Galleria, si cambia ancora Arriva un super ristorante

Bando da un milione di euro per affittare gli spazi oggi della Mercedes Offerti anche i locali ora occupati dal «Bar Sì». Ma solo a nuove insegne

Un pochino i tifosi del Cavallino Rampante ci proveranno gusto: in Galleria, nel palazzo Ricordi, ha appena aperto il Ferrari Store. E mentre le carrozzerie rosso fuoco luccicano nelle quindici vetrine nuove di pacca, a breve chiuderà il negozio dirimpettaio della scuderie Mercedes, un un'unica vetrina, molto meno scenosa. Al suo posto arriverà un ristorante di lusso ma non è ancora dato sapere chi ci metterà mano né quale griffe gareggerà per accaparrarsi l'area.

Il nuovo volto della Galleria prevede anche un'altra rivoluzione, specchio dei tempi: un centro commerciale al posto della storica e un po' polverosa Zecca dello Stato. Cambiamenti che nulla hanno a che fare con Expo ma che si concluderanno ben dopo la chiusura dell'esposizione.

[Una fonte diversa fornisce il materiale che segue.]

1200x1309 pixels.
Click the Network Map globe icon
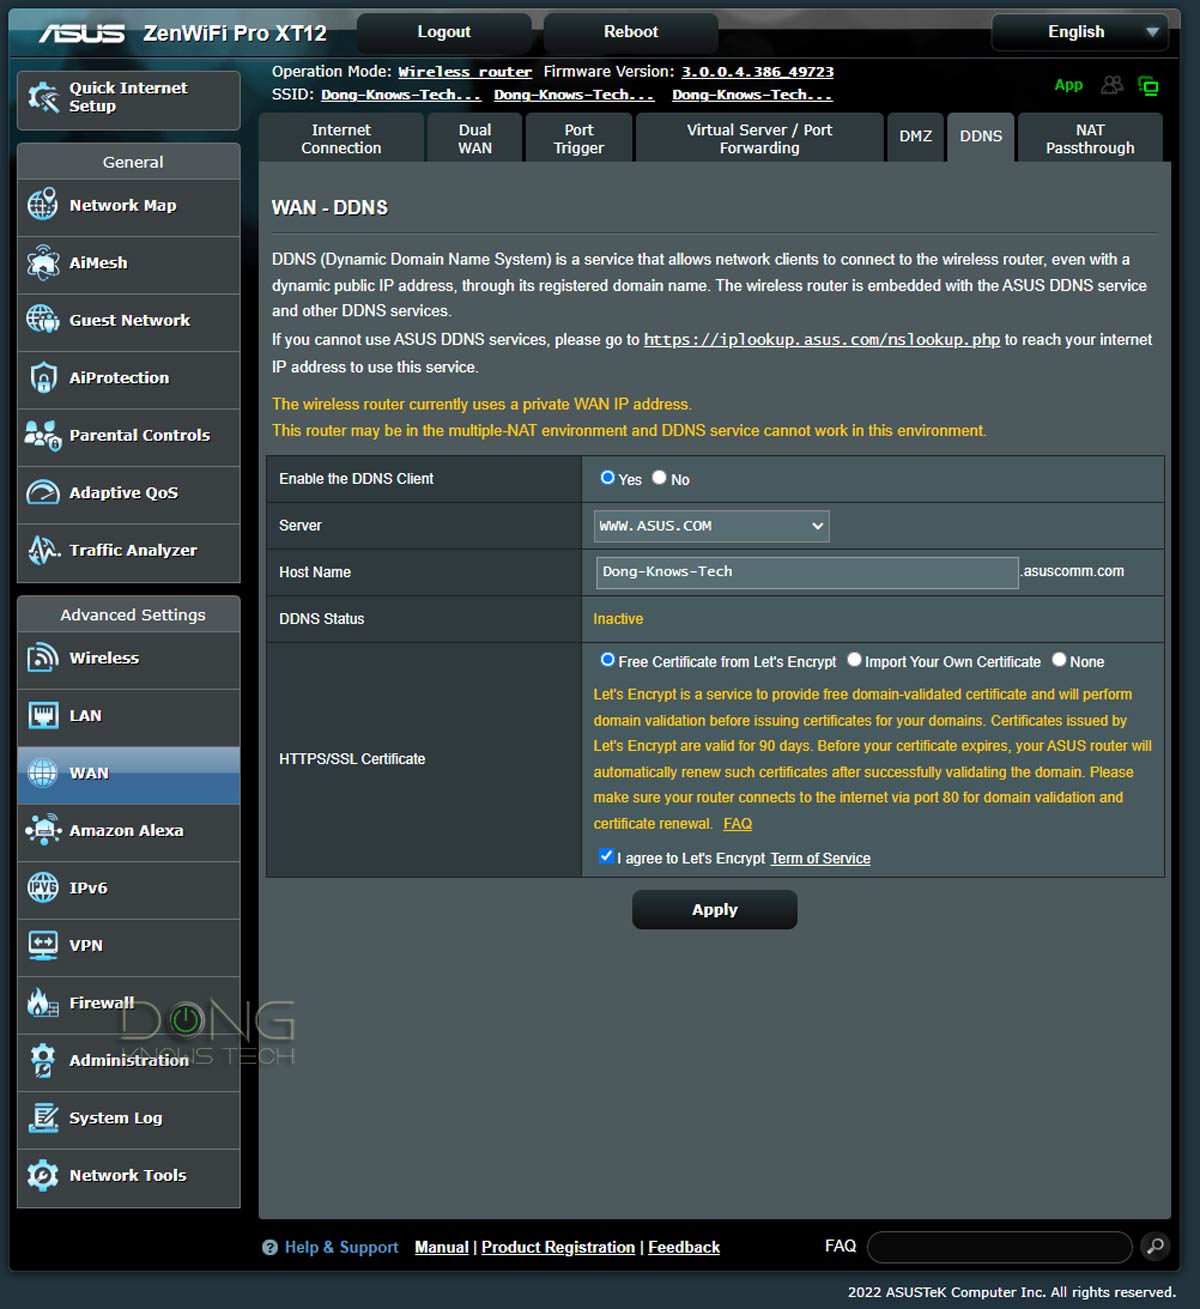[42, 205]
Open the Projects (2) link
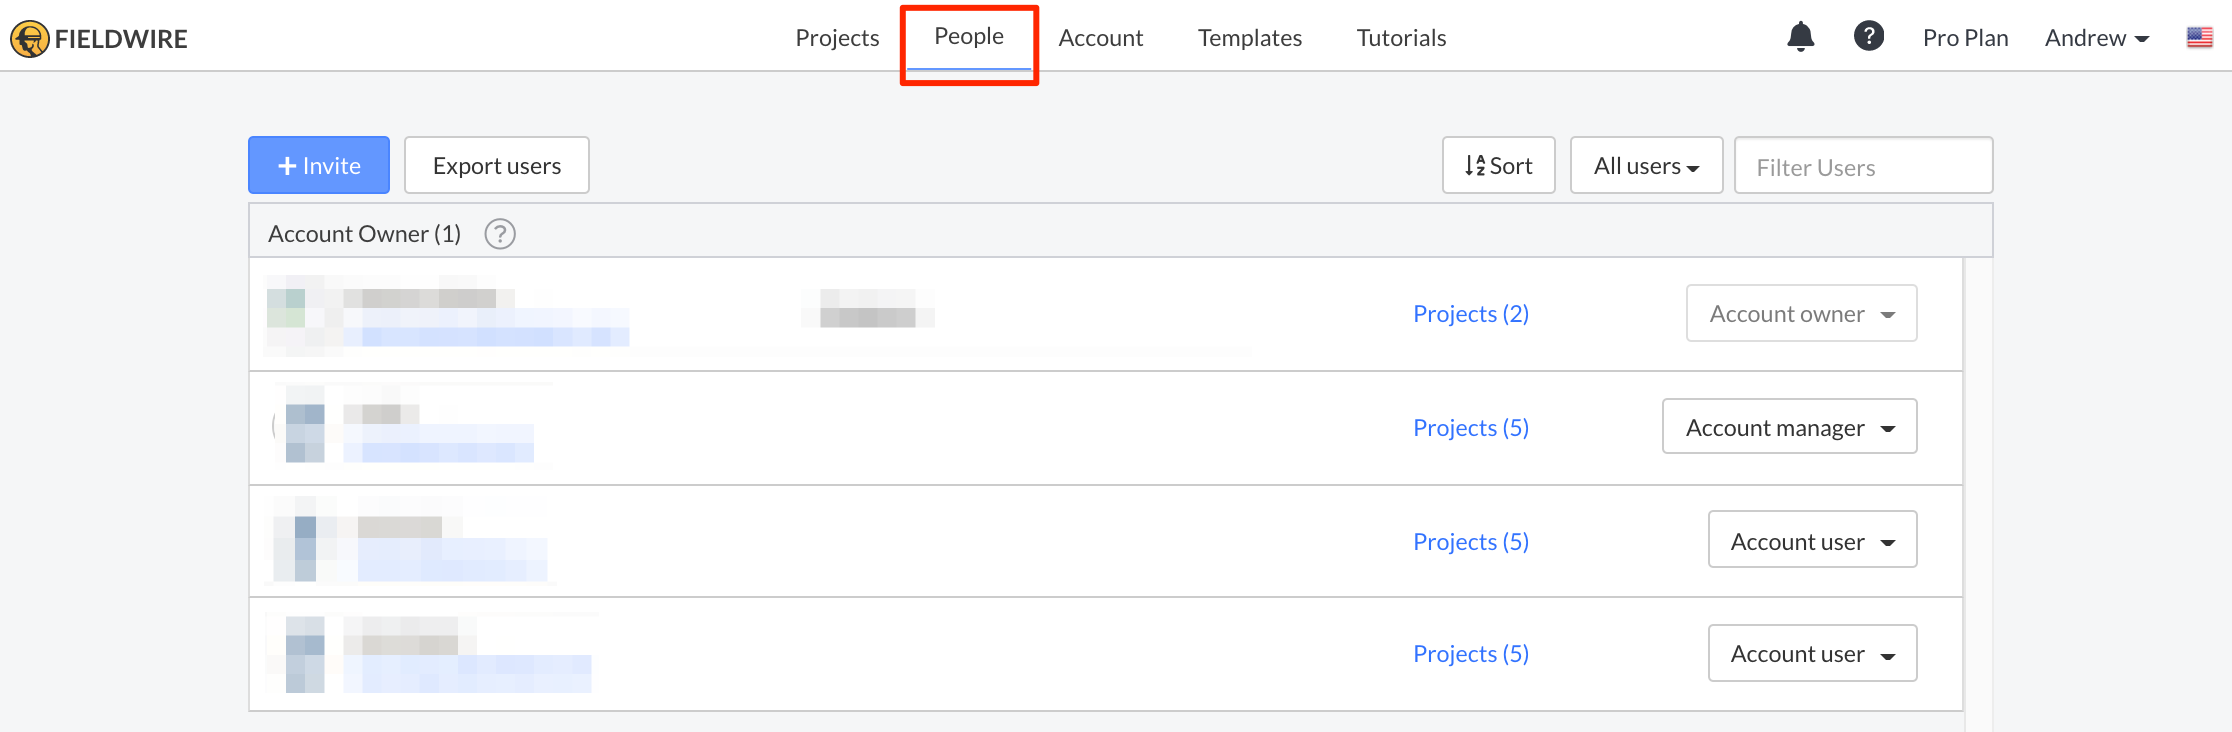This screenshot has width=2232, height=732. (x=1470, y=314)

Il Comune ha messo a bando i due prestigiosi spazi cielo-terra. Con una nuova clausola: il divieto di esporre insegne già presenti nel complesso monumentale del centro del capoluogo lombardo. Quindi, nessuna possibilità per Prada che oltre alla prima boutique della maison nell'angolo più prestigioso della città, si è da poco accaparrata il bando per gli spazi dell'ex McDonald's dove aprirà uno spazio eventi con ristorante assieme ad Angelo Marchesi, proprietario della pasticceria di corso Magenta.

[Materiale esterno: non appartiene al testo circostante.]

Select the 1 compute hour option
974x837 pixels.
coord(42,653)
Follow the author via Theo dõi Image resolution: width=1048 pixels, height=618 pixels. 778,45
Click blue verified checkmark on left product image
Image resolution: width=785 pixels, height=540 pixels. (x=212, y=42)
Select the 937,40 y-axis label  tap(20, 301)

Per entrambi i lotti, la durata della concessione è di 18 anni e le domande saranno accolte fino al 18 maggio. Il primo lotto (attualmente in concessione all'Istituto Poligrafico e Zecca dello Stato e al Bar Sì), di 956 metri quadrati su cinque livelli e dotato di tre vetrine, è destinato ad attività commerciali ed ha una base d'asta di 977.218 euro. Il secondo (attualmente in concessione a Mercedes Benz), che sarà invece destinato alla ristorazione di alta qualità, ha una superficie di 1.118 metri quadrati, sempre su cinque livelli e con tre vetrine, e parte da una base d'asta di poco più di un milione di euro. Saranno a spese dei futuri concessionari gli interventi di ripristino strutturale, restauro architettonico e adeguamento degli spazi, i cui progetti dovranno avere l'ok di Comune e Soprintendenza.

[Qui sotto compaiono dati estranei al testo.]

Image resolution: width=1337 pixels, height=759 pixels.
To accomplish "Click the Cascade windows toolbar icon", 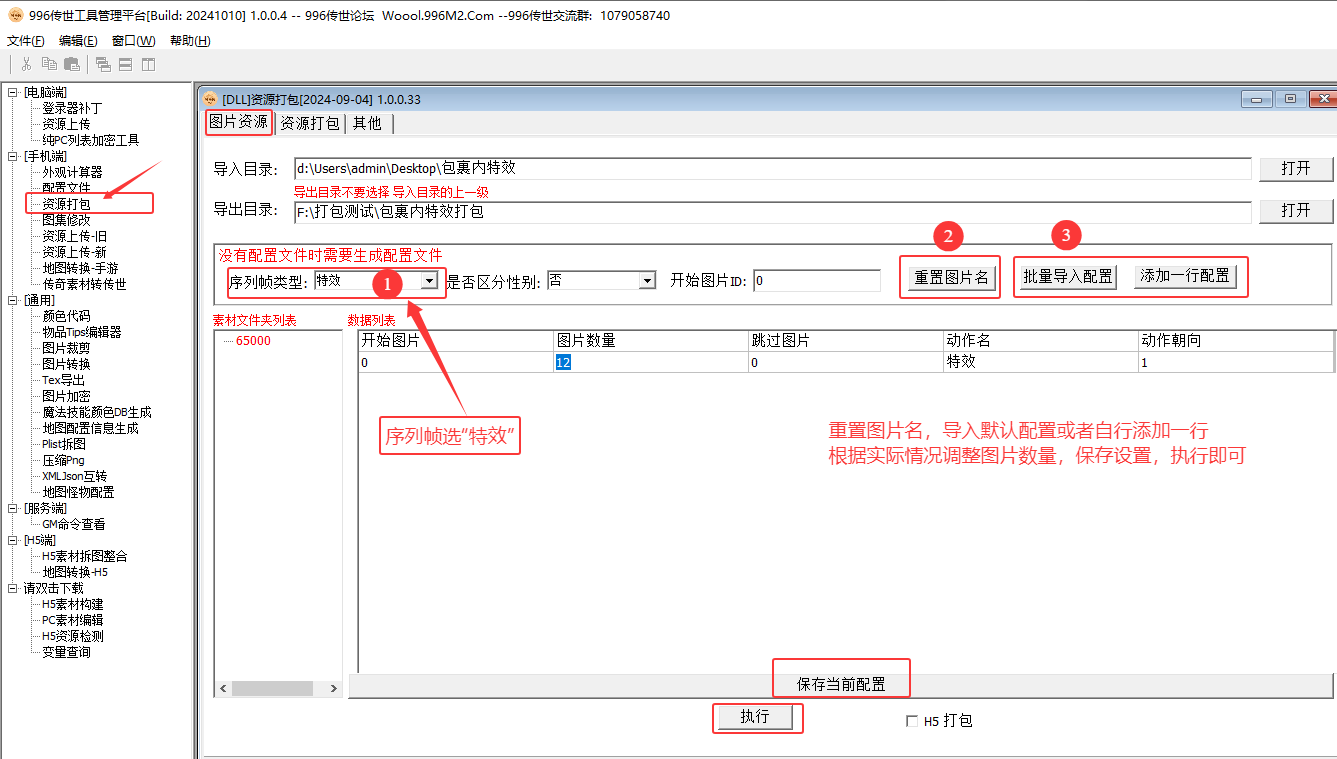I will click(x=103, y=64).
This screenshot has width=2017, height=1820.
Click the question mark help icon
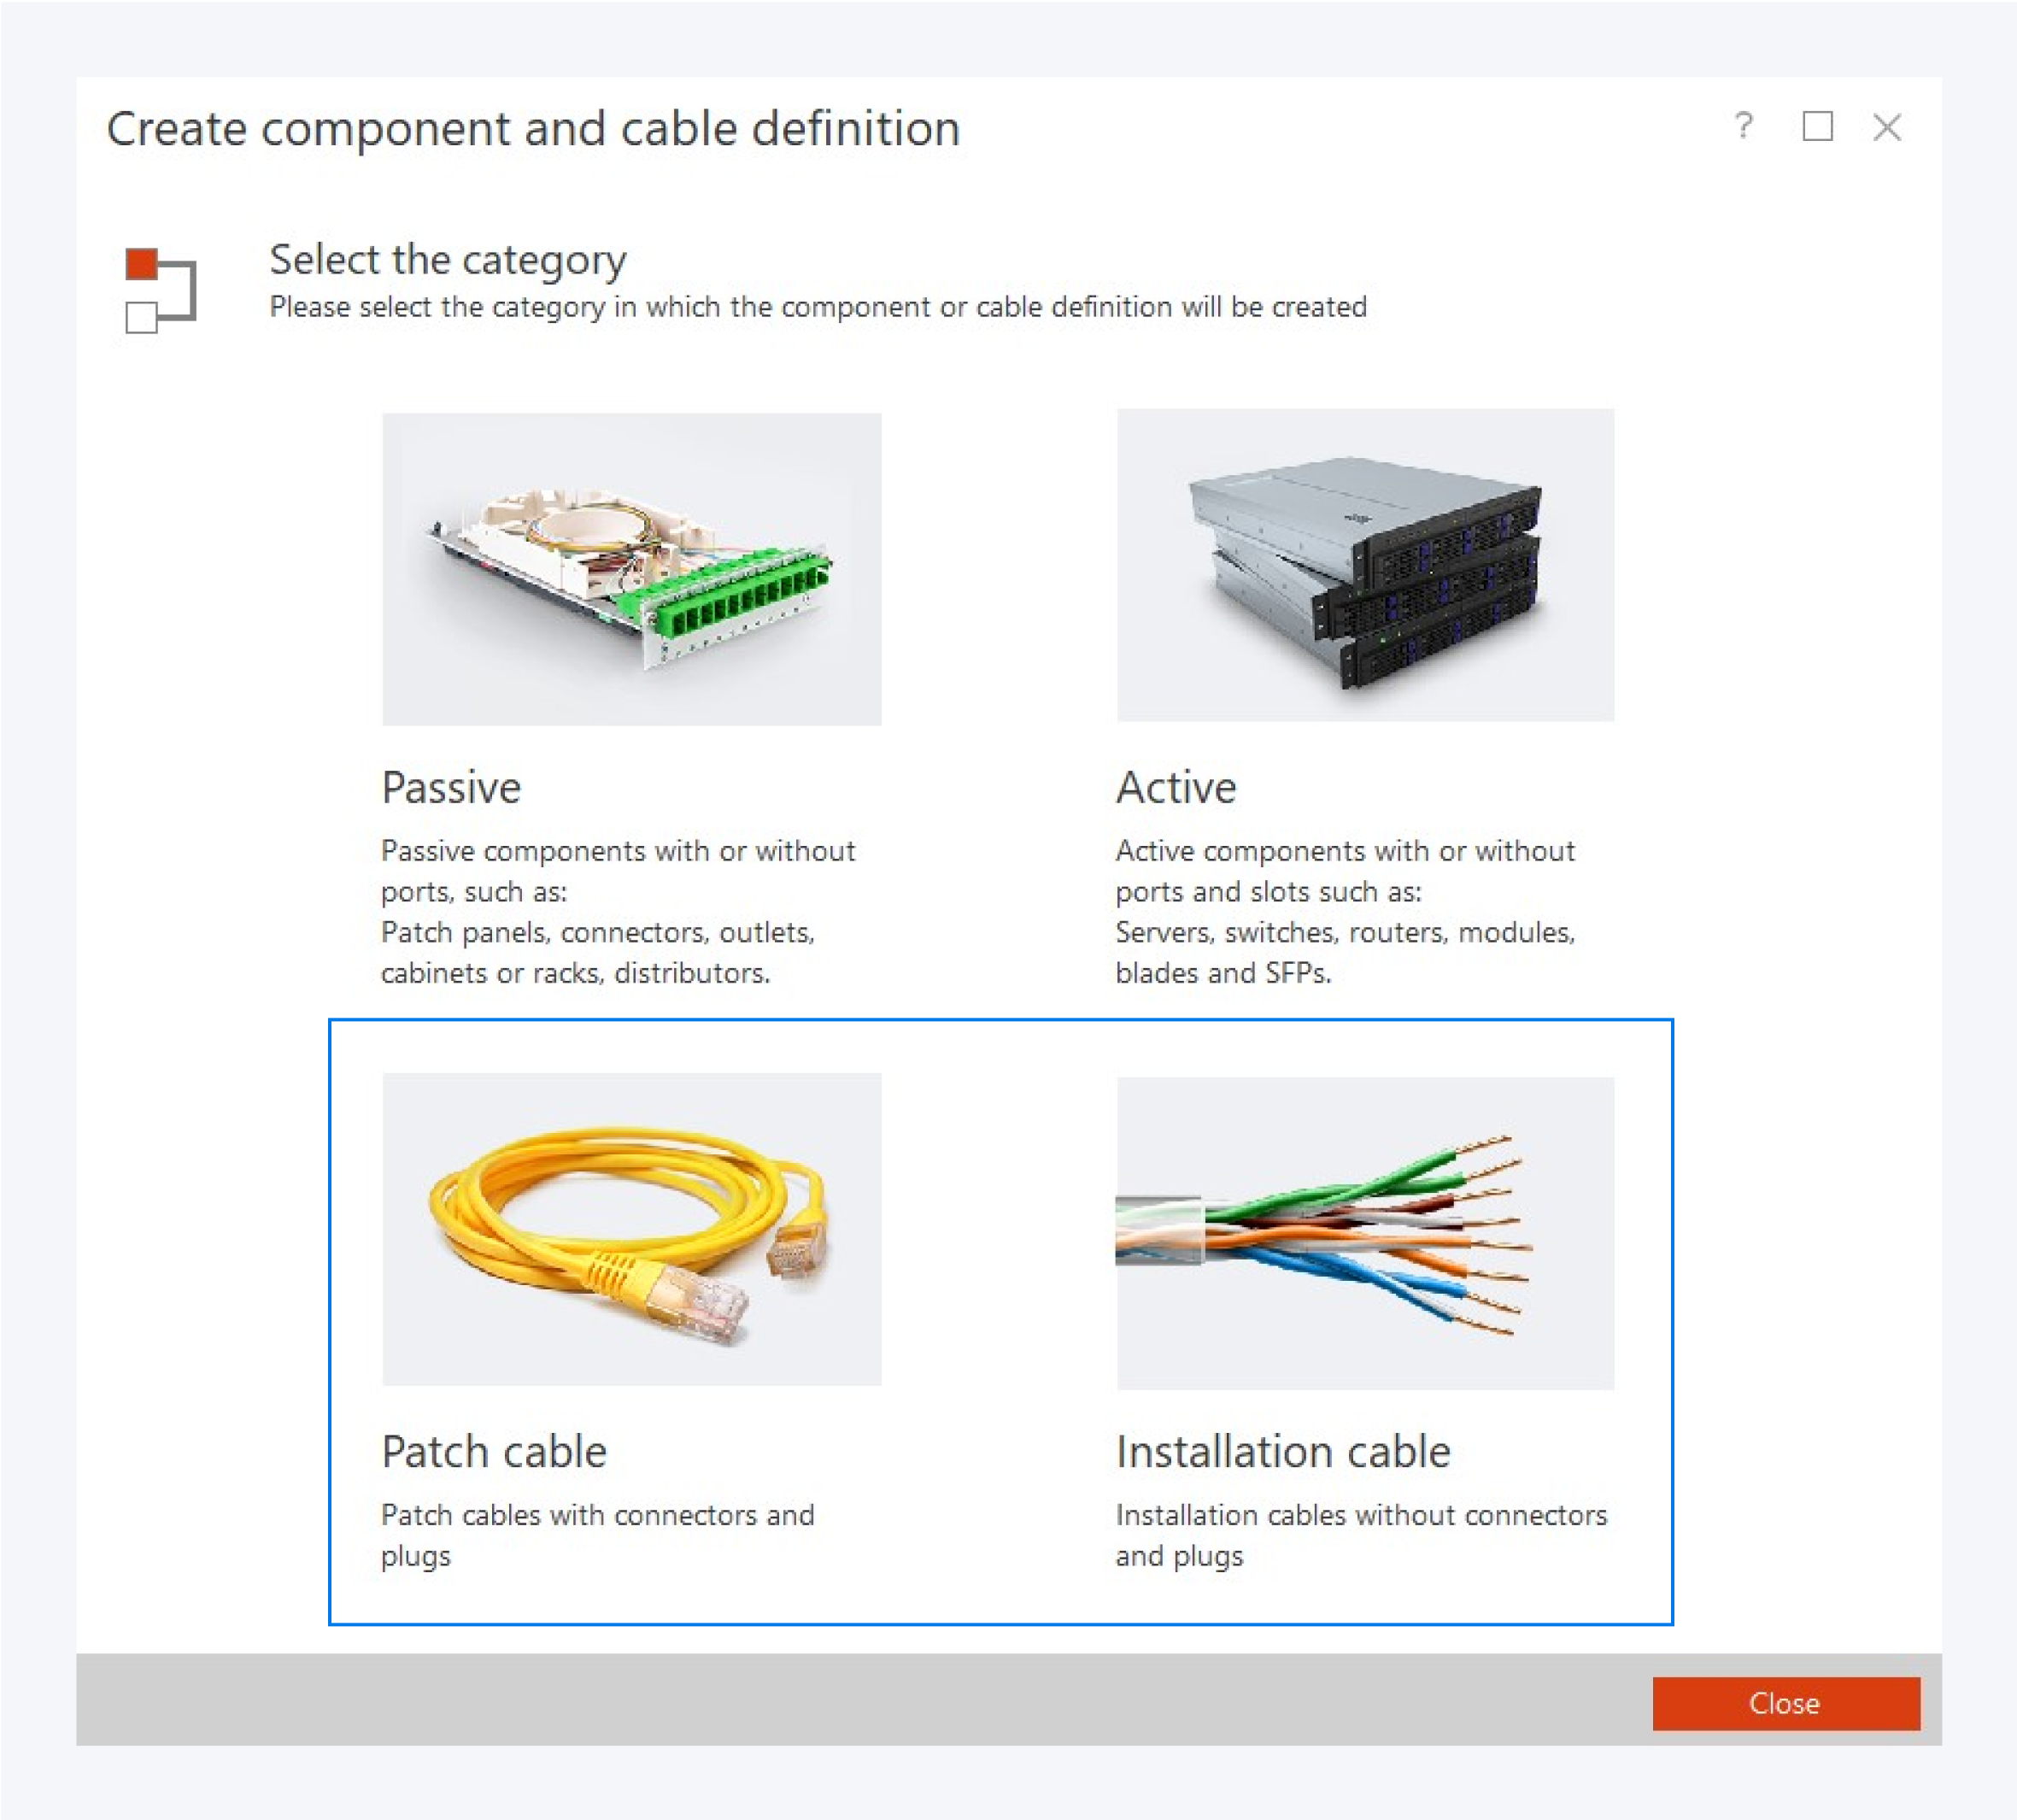[1743, 127]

«Lo sviluppo verticale degli spazi conferma la nostra volontà di restituire al decoro e alla fruizione pubblica i piani alti - spiega l'assessore al Demanio, Daniela Benelli -. Dopo una complessa operazione di svuotamento di queste unità, per anni destinate a uffici, abitazioni, associazioni, ora possiamo inserirle nei nuovi bandi e garantirne la riqualificazione grazie agli investimenti dei privati e a costo zero per il Comune».

«La Galleria - aggiunge l'assessore - è un luogo sempre più ambito e questi spazi sono particolarmente prestigiosi. Per questo abbiamo caratterizzato il bando dando importanza a marchi e attività di qualità ed eccellenza che tengano conto del ruolo di vetrina della città che la Galleria rappresenta».

Si tratta di cambiamenti a «lungo termine». Tra gli appuntamenti più vicini invece c'è Expo. La Galleria si rimette a lucido: è stato appena spostato il maxi-ponteggio mobile realizzato dalla ditta Percassi e pagato da Versace, Prada e Feltrinelli: ha attraversato l'ottagono centrale passando da via Foscolo a via Pellico per ultimare i lavori di restauro conservativo delle pareti interne.